Dr Peter Ho, who has been a post-doctoral fellow at the historic Cavendish Laboratory in Cambridge (U.K.) for some time now, thinks that the Science Research training he received whilst an undergraduate at the Faculty of Science, National University of Singapore, has provided the cornerstone for his pursuit of world-class research.  Peter graduated in Jul 1996 from the Faculty of Science in NUS with 1st Class Honours in Materials Science.  He was appointed Senior Tutor in the Dept of Materials Science in Sep and then shortly after was granted leave to pursue PhD work in semiconducting polymer devices in the world-renowned group of Professor Richard Friend (FRS) at the Cavendish Laboratory in Cambridge.

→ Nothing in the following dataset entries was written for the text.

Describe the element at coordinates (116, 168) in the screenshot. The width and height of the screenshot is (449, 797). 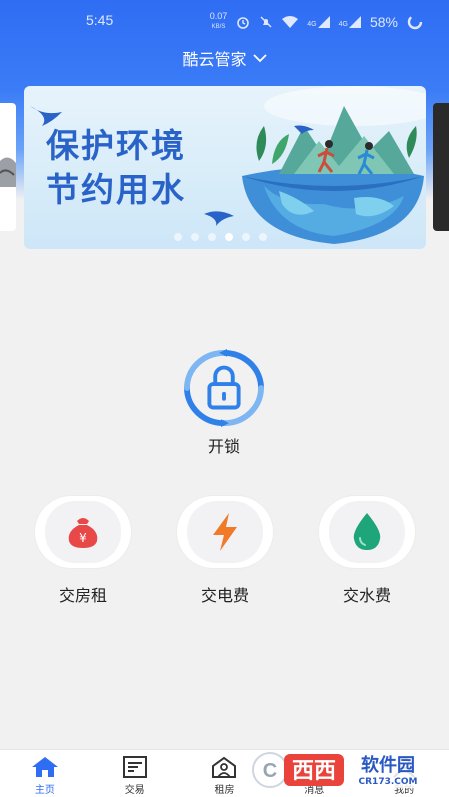
I see `banner-slogan: 保护环境 节约用水` at that location.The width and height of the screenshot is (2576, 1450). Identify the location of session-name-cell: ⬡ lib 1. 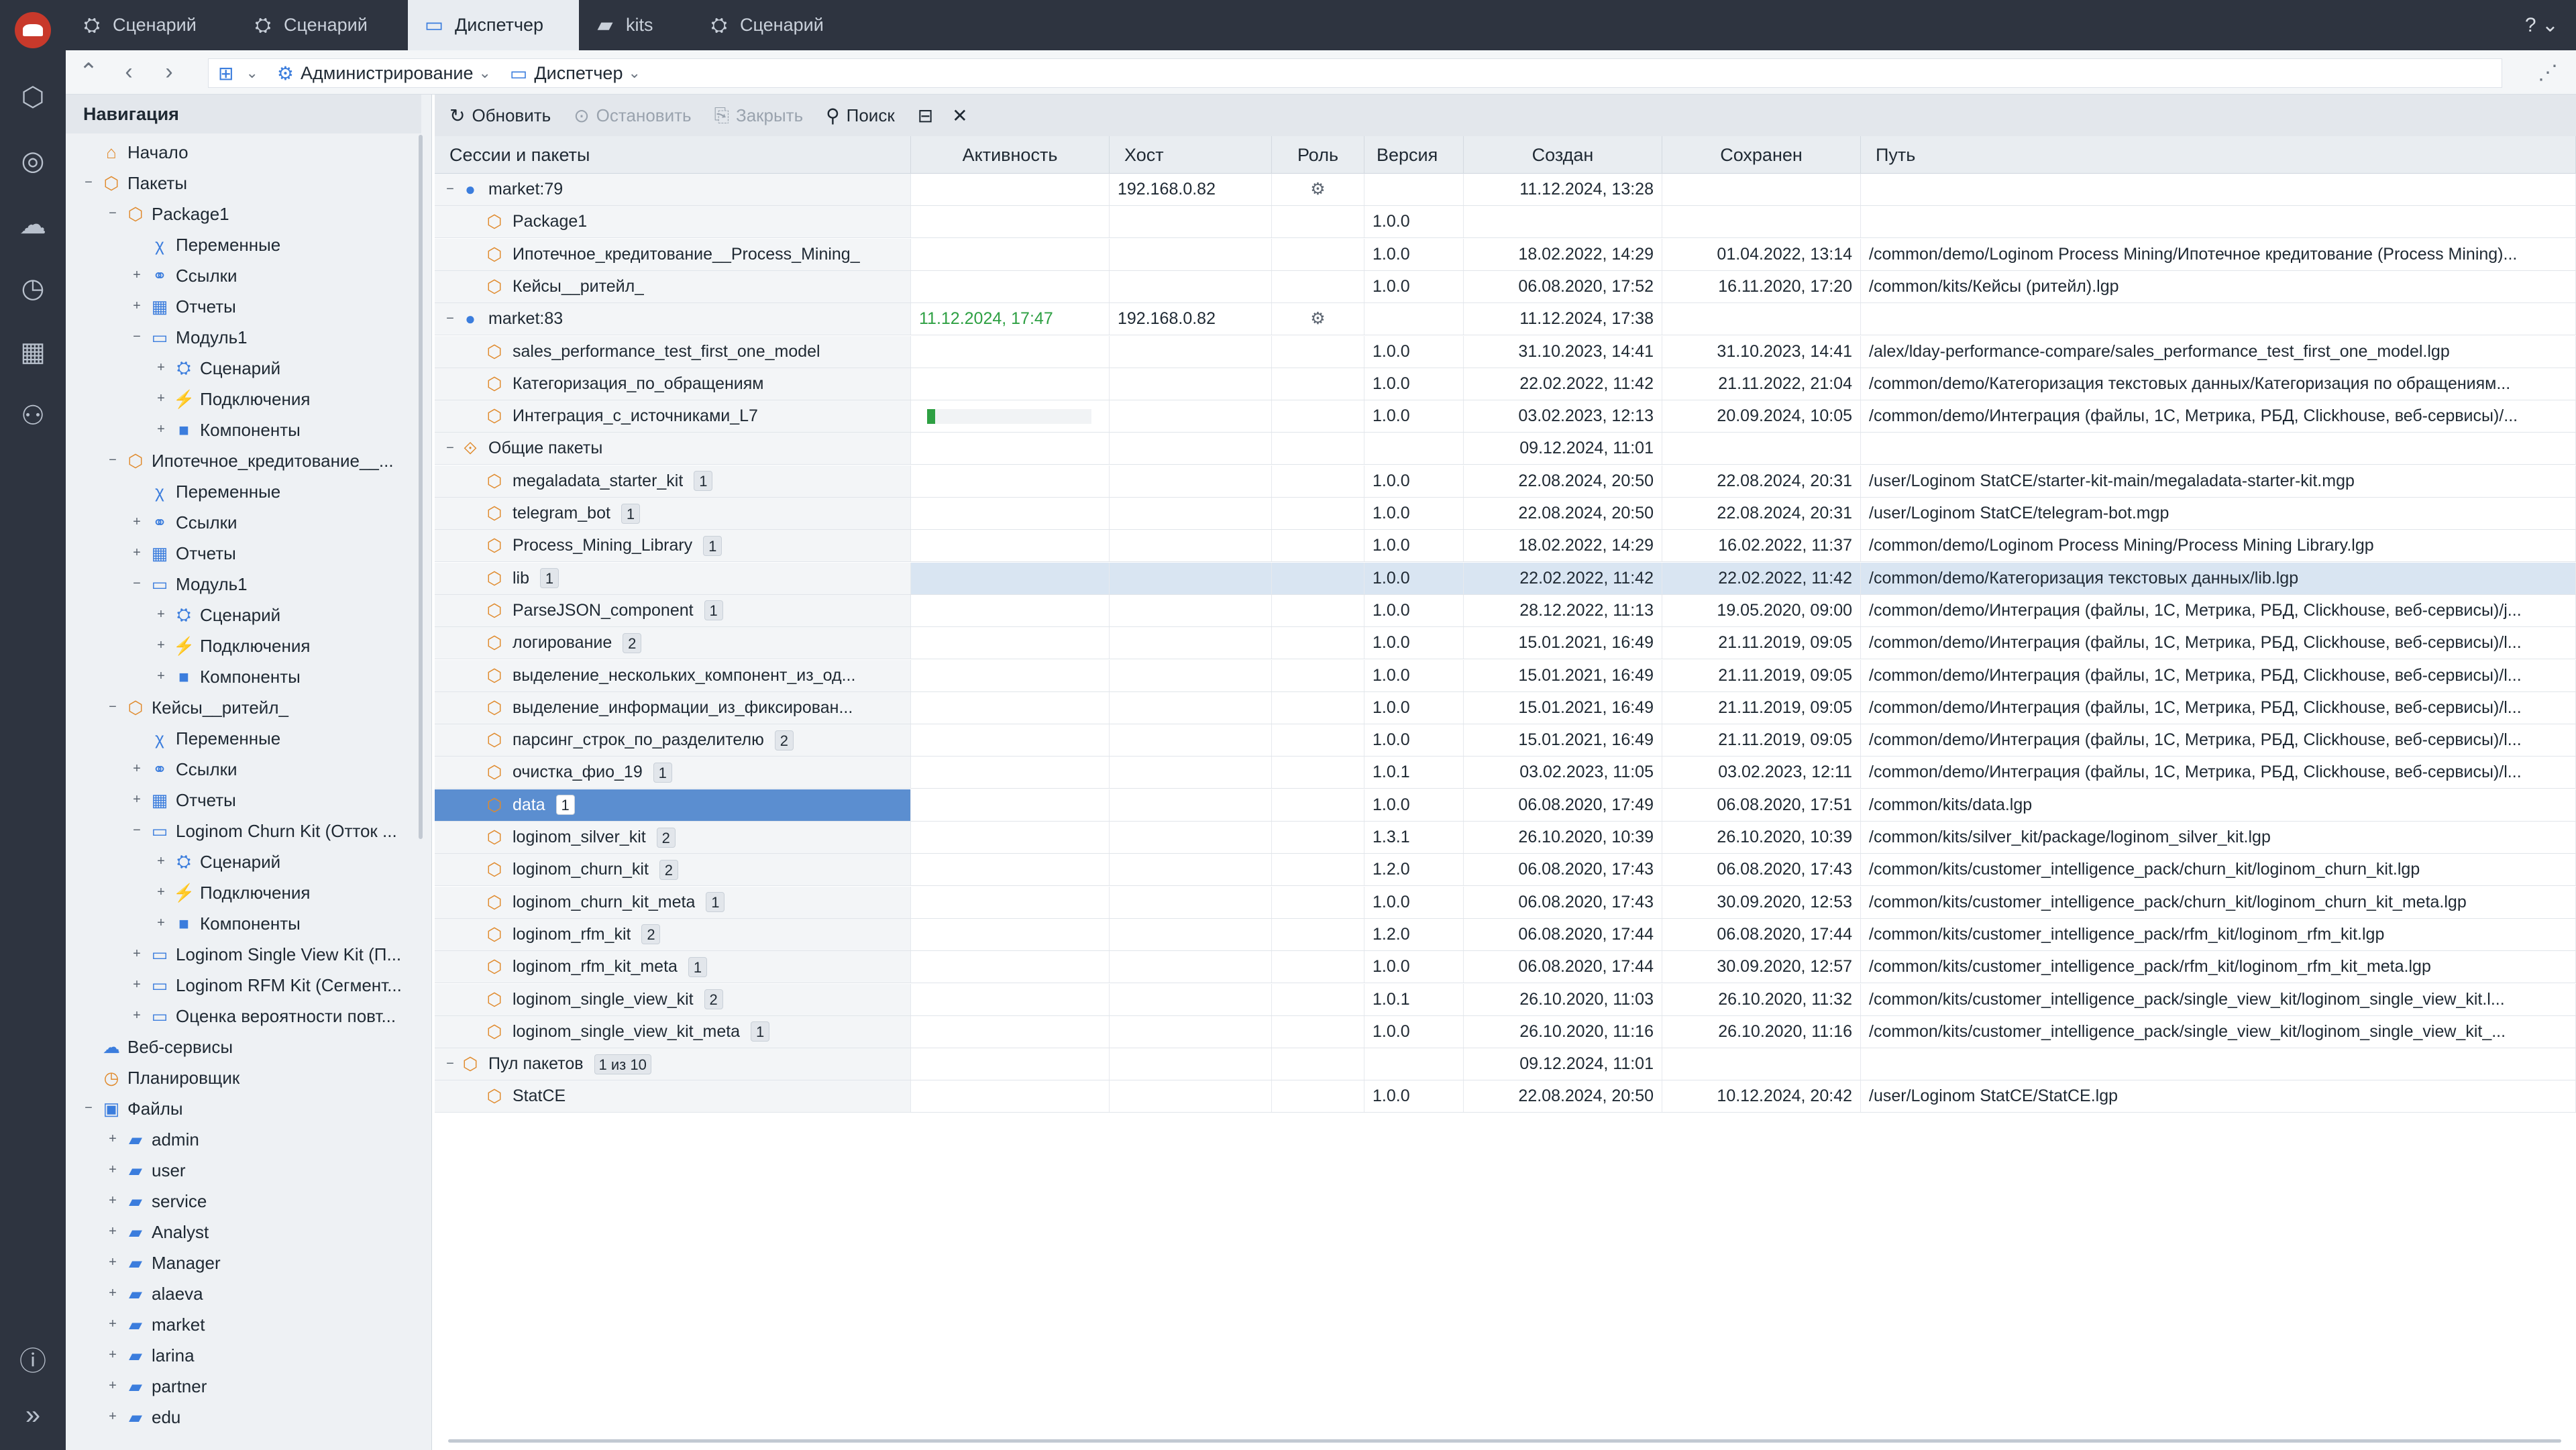
(673, 578).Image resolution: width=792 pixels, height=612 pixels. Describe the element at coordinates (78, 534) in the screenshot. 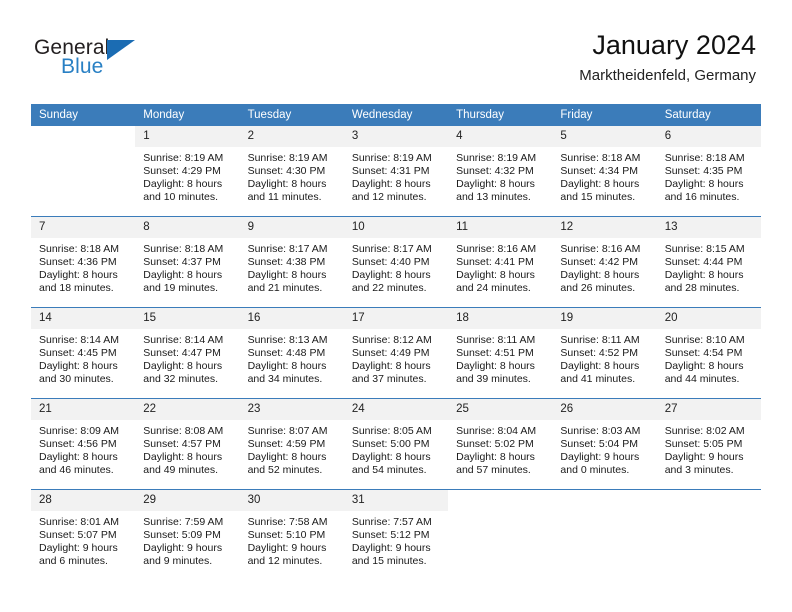

I see `sunset-text: Sunset: 5:07 PM` at that location.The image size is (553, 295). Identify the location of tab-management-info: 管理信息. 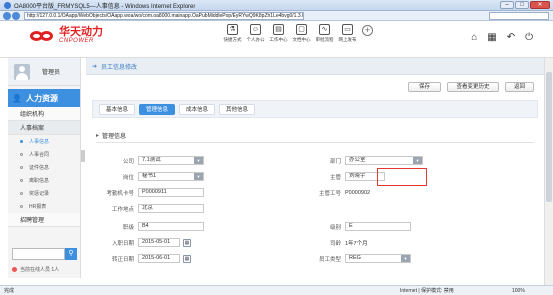
(158, 109).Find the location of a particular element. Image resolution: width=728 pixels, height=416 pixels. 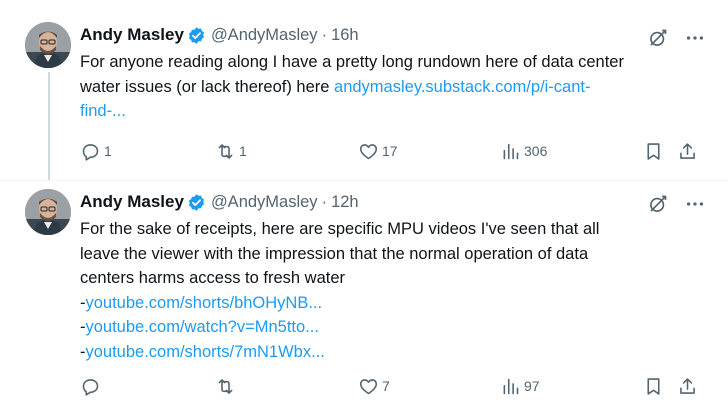

reply-button is located at coordinates (92, 386).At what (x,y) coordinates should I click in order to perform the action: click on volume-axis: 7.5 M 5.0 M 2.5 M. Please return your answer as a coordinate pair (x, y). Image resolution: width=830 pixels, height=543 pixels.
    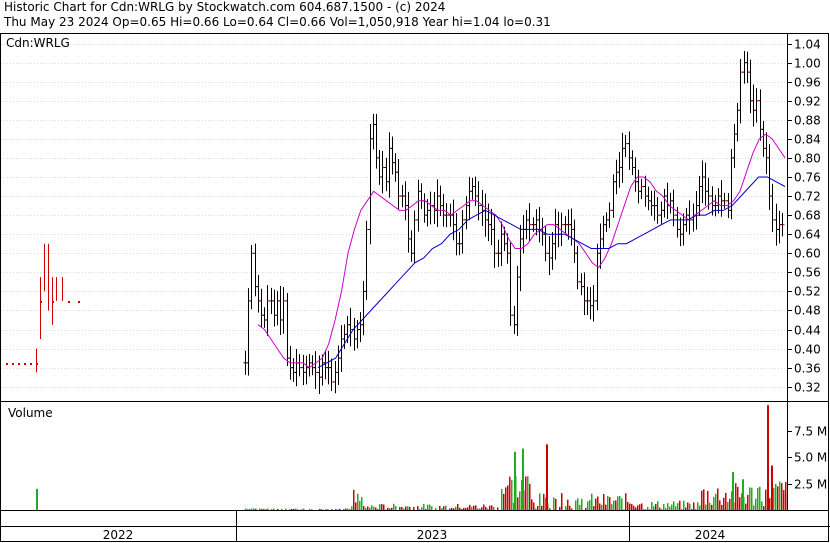
    Looking at the image, I should click on (807, 458). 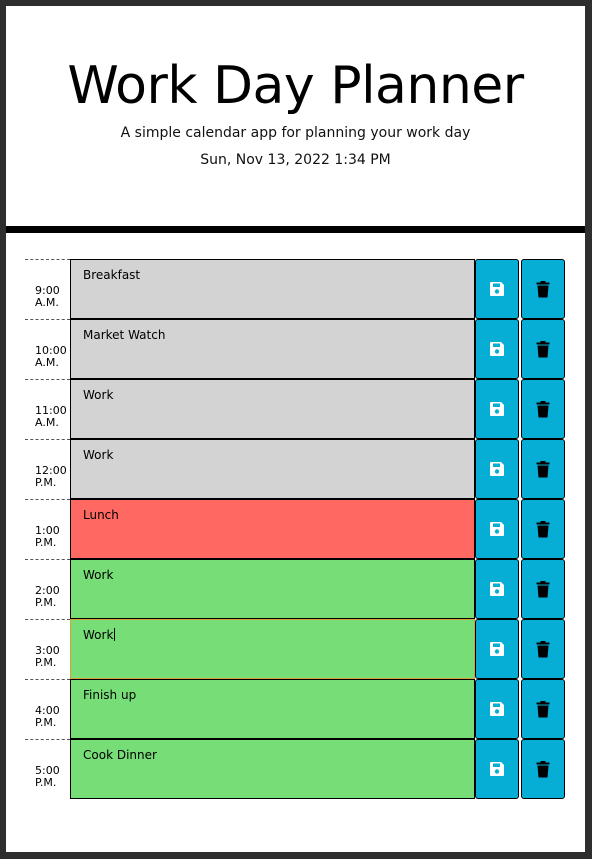 I want to click on time-block-row: 3:00 P.M. Work, so click(x=296, y=649).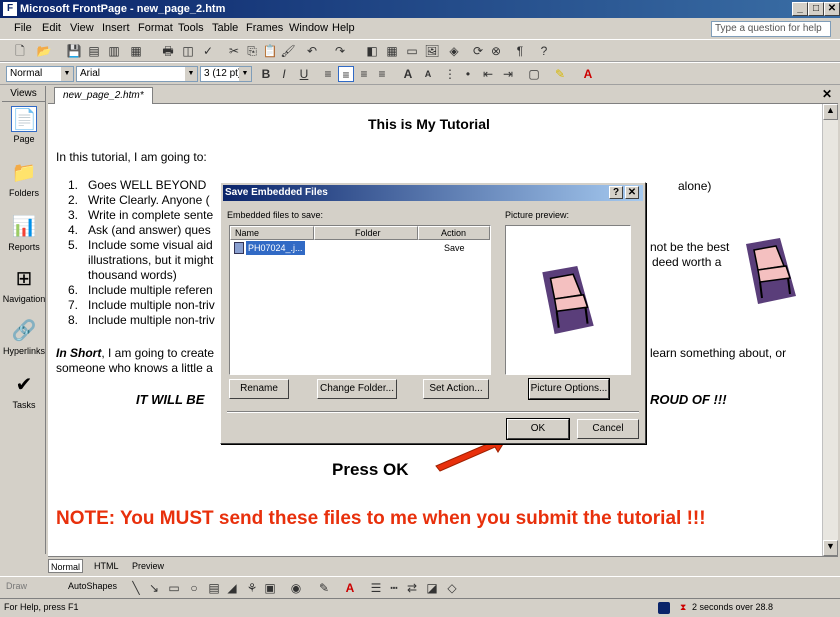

Peter has worked on fundamental and applied aspects of the device physics and chemistry of polymer light-emitting diodes (PLEDs) including charge carrier injection and confinement, polymer microstructure–photophysics–carrier transport issues, photonic structural effects and interfacial phenomena, contributing to and drawing on the immense expertise already present in the Cavendish group.  During this time, he demonstrated the world’s first all-polymer microcavity light-emitting diode with current-transporting distributed Bragg reflectors (See Ho et al., “All-polymer optoelectronic devices”, Science 285, 233-236 (1999)), and developed a new approach to control interfacial carrier dynamics that has made possible a generation of unprecedentedly efficient PLEDs (Ho et al., “Molecular-scale interface engineering for polymer light-emitting diodes”, Nature 404, 481 (2000)).  Peter has presented papers at 5 international conferences, published 15 scientific papers and 5 patent applications.  Since 1998, he has been working as a Scientific Consultant at Cambridge Display Technology (UK), a U.S.-funded spin-off company founded by Professor Richard Friend to commercialise PLEDs.  His project is further development of novel robust device architectures.

Peter has been an avid researcher in science since young.  He participated in a number of relevant pioneering programs that came his way, including the Gifted Education Program.